The appeal is dismissed as moot.

____________________________

Margulies, J.

We concur:

_____________________________

Humes, P.J.

_____________________________

Dondero, J.

A153414

In re Jonathan G.


[1] Because the facts of appellant’s offenses are irrelevant to the claim on appeal, we omit a statement of facts.

[2] All further statutory references are to the Penal Code, unless otherwise indicated.

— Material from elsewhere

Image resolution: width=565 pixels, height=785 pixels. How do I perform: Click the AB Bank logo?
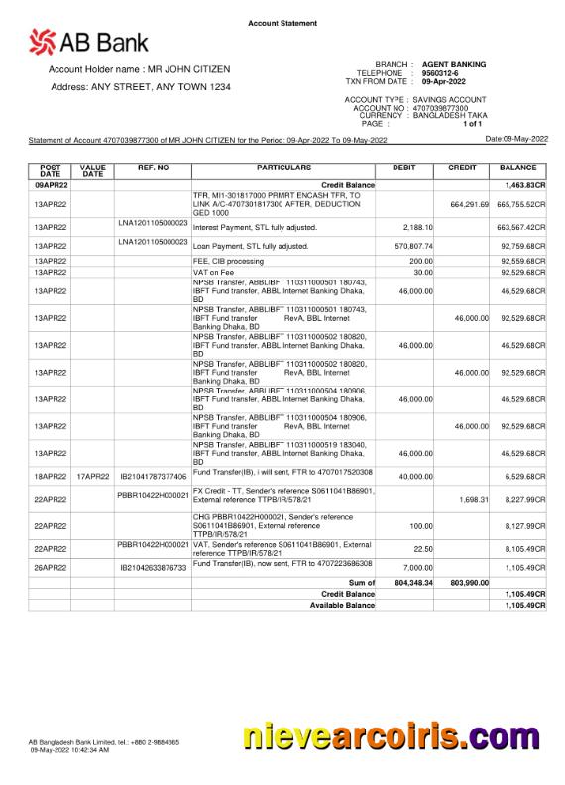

Description Following appellant’s admission to felony assault by means of force likely to cause great bodily injury, he was redeclared a ward of the court and was committed by the juvenile court to the chief probation officer for out-of-home placement. Appellant filed a timely appeal, asserting the matter must be remanded to the juvenile court to specify the maximum term and calculate predisposition custody credits. While this appeal was pending, however, a new petition was filed alleging appellant committed various felonies and misdemeanors. He admitted two felony charges. At the disposition hearing on his new petition, the juvenile court vacated appellant’s prior out-of-home placement, and referred him for new placement. Appellant has filed a separate notice of appeal from the latter case.